Seeking Income? Dividend Aristocrats Are King

Investors seeking long-term dividend growth should become familiar with the S&P 500’s Dividend Aristocrats.

By definition, a Dividend Aristocrat must be in the S&P 500 index and have recorded dividend increases for at least the past 25 consecutive years. A company must also meet certain market capitalization and liquidity requirements to appear on the list.

Why should investors care about this list? Dividend Aristocrats have historically outperformed the S&P 500. Over the past 10 years, the Dividend Aristocrats have earned 16.4% annually, versus 15.2% for the S&P 500. They have likewise outperformed the S&P 500 for the most recent one-year and five-year periods, but did lag the S&P 500 over the past three years.

The first list of Dividend Aristocrats contained 26 companies and was published in 1989. Each year the list is updated. The list peaked at 64 companies in 2001, and contracted sharply during the financial crisis of 2008-2009. The 2019 list consists of 57 companies with the following sector breakdown:

Source: S&P Global

There are two caveats I should mention on the Dividend Aristocrats. Even companies with a long track record of dividend increases can implode. General Electric (NYSE: GE) was on the list until 2010, and only came off after the share price had fallen more than 50% as a result of the financial crisis.

Second, you might expect that companies that have raised their dividends for at least 25 consecutive years would have attractive dividends. You would be wrong for the most part. Most of the companies on the list have yields that are pretty low for dividend investors.

Of the 57 companies on the current list, 43 yield less than 3%. The average yield for the entire list is 2.46%. But that’s still a bit better than the S&P 500, which has seen its yield drop to 1.9%.

Dividend Paying Standouts

I won’t reproduce the entire list here, but there are many familiar names: Walmart (NYSE: WMT), Medtronic (NYSE: MDT), Johnson & Johnson (NYSE: JNJ), and Pepsico (NSDQ: PEP), to name a few.
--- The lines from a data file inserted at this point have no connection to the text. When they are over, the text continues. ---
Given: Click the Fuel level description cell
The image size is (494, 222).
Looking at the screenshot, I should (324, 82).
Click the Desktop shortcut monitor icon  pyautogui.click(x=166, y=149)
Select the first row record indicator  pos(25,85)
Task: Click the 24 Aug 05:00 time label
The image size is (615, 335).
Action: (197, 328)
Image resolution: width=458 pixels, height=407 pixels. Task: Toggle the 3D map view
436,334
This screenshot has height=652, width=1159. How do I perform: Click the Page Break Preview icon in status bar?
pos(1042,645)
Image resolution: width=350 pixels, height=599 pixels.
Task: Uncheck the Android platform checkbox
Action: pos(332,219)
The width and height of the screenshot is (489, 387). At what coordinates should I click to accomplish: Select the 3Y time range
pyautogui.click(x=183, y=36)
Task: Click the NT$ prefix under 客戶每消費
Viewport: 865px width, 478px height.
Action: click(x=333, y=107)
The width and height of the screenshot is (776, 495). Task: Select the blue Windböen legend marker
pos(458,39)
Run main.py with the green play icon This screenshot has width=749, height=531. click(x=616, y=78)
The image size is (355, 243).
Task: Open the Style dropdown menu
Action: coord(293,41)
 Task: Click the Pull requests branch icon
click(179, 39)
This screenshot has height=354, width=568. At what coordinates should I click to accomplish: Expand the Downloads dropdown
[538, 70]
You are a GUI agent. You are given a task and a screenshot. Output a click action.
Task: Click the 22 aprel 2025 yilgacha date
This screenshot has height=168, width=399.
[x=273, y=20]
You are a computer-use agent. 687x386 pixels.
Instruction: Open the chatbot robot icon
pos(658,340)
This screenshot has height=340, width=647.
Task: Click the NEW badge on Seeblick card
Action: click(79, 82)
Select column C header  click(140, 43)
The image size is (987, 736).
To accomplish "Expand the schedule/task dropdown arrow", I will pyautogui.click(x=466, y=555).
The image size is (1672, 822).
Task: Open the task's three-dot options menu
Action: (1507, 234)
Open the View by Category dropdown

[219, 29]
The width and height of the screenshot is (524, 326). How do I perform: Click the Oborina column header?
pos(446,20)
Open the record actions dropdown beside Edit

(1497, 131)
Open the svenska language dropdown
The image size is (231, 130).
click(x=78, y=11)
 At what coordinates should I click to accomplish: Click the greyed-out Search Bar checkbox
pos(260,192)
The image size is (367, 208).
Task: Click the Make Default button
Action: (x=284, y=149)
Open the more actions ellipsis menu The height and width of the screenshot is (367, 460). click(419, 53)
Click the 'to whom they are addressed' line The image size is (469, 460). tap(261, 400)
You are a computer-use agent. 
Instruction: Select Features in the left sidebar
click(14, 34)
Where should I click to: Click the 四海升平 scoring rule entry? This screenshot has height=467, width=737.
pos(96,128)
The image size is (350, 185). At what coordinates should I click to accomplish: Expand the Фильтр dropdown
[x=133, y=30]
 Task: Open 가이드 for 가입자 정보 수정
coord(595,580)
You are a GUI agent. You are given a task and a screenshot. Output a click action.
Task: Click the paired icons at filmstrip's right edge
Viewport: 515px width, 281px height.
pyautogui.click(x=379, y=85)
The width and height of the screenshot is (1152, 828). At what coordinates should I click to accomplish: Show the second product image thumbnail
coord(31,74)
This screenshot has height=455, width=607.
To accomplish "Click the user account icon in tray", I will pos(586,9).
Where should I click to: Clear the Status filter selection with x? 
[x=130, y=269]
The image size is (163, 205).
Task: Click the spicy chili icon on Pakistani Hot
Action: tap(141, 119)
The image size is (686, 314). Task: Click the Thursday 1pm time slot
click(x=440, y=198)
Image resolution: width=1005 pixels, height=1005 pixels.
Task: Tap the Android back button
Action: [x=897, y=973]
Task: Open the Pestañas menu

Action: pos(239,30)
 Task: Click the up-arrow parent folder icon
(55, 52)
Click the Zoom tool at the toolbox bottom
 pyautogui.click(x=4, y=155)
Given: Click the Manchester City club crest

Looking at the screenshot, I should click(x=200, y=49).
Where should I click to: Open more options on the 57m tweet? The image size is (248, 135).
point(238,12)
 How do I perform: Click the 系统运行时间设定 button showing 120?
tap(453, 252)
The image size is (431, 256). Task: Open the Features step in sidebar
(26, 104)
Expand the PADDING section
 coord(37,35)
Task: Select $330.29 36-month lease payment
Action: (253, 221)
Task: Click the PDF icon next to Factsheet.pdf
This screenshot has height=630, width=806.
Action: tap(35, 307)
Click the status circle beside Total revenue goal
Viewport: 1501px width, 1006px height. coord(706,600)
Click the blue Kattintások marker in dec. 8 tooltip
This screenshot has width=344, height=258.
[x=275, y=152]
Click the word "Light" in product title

Instead, I want to focus on the highest-yielding companies in list.

There are six companies on the list that yield at least 4%. They are AT&T (NYSE: T), AbbVie (NYSE: ABBV), Cardinal Health (NYSE: CAH), People’s United Financial (NSDQ: PBCT), ExxonMobil (NYSE: XOM), and Chevron (NYSE: CVX).

Cardinal Health’s inclusion on the list is controversial, because some analysts argue that the firm has only increased its dividend for 23 years. CAH also is the worst performer on the entire list over the past year, with a total return of -23%.

This highlights the reason that the dividends of these companies are high. Yields rose because each of these companies under-performed the S&P 500 over the past year. In fact, only ExxonMobil and Chevron in this group even have a positive total return over the past year.

But this dynamic also suggests where to find potential value on the list. Although I am not as familiar with Cardinal Health or People’s United, AT&T, AbbVie, ExxonMobil and Chevron all pop up on my value screens on a regular basis. In fact, I have bought three of the four for my own portfolio in the past six months.

Given the long track record of dividend increases, and payout ratios that are conservative enough to provide a safety cushion against deteriorating fundamentals, these four would be high on my list. With an average yield of 5.0%, the offer an opportunity to begin building an income portfolio at a reasonable value.

For those interested in investing in the entire list of Dividend Aristocrats, there are multiple exchange-traded funds (ETFs) based on the list.